If you’ve travelled by tube you will know that at some stations they announce “Mind the Gap” to alert passengers to the space between the train and the platform edge lest they fall between them.
This is a great metaphor for what can happen in communication between you and your child. One of the pillars of NLP is that ‘the map is not the territory’; how your child sees and experiences the world is not the same as you. If you want to have rapport with your children you need to mentally step into their shoes and figure out what they see, hearing and feel.
The summer holidays offers children long periods of unstructured time to play outside and with friends and family they don’t see at school. It’s a time to forge new friendships, learn new games and finish what they start. It can take a few days for them to adjust to the more relaxed regime and the possibilities this offers. Allow children the opportunity to establish their own desirable outcomes for the day, enter their territory and have some fun doing what they want to do.
There will be lots of opportunity for rapport as you do things together and for lack of rapport when their needs can’t be met or when they (or you) get tired and fractious.
This is how we use the gap. When something is said or done that you don’t like…..
STOP!
PUT YOUSELF IN HIS SHOES
RESPOND
When you stop, pause and disassociate for a minute. That means imagining you are an impartial spectator viewing the scene. What would they make of it? What would they think? How would they react? Is what you were about to say or do reasonable or is it an over-reaction? Have you understood their point of view, their territory?
Now put yourself in their shoes and imagine how they must be feeling and decide whether their response was reasonable in those circumstances.

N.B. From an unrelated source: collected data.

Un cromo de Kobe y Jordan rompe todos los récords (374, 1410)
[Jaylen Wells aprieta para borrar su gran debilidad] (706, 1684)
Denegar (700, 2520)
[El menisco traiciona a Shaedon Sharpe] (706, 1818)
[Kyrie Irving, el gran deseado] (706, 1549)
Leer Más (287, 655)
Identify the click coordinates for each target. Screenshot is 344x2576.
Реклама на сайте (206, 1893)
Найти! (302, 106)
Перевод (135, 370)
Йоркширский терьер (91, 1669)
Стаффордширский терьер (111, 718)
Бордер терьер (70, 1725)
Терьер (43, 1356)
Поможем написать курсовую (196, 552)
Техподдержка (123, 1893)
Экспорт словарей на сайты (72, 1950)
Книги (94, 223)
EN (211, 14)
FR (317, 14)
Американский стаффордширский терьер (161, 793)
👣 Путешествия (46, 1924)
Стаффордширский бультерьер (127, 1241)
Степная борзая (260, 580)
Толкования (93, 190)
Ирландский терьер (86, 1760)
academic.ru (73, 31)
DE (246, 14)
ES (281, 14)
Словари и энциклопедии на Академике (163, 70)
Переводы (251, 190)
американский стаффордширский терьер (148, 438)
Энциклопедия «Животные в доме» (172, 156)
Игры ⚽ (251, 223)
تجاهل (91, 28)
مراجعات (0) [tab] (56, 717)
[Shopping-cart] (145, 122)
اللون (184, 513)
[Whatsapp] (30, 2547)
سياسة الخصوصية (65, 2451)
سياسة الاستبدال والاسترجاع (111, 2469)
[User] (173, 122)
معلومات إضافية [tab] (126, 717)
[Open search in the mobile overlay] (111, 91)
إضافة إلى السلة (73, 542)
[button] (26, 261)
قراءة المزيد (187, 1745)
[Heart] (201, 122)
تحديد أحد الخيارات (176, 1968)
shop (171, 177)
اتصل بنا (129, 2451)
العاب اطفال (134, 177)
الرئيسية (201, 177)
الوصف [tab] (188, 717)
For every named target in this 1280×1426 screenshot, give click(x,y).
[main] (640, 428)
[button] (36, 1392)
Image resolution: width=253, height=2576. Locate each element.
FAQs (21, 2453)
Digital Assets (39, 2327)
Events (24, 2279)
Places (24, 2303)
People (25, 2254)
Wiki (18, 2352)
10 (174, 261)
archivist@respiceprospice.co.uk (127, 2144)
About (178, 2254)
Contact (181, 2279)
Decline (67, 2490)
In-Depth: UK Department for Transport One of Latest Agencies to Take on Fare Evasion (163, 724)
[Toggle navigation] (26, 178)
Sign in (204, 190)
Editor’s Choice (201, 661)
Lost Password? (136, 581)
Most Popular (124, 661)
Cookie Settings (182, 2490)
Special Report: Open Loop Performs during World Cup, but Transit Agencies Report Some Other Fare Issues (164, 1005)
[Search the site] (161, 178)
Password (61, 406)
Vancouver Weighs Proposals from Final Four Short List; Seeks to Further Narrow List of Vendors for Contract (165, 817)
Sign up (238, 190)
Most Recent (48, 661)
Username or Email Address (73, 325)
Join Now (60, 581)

Now respond and use rapport building expressions to show that you understand how they feel. You may be able to offer them the option to continue making their Lego model later / go back to their friend’s house later or whatever they want to do. Use ‘I want you to…’ to be clear what you want rather than ‘You should…’ and avoid the ‘don’t’ word which is an embedded command that tends to result in them doing precisely what you’ve asked them not to do.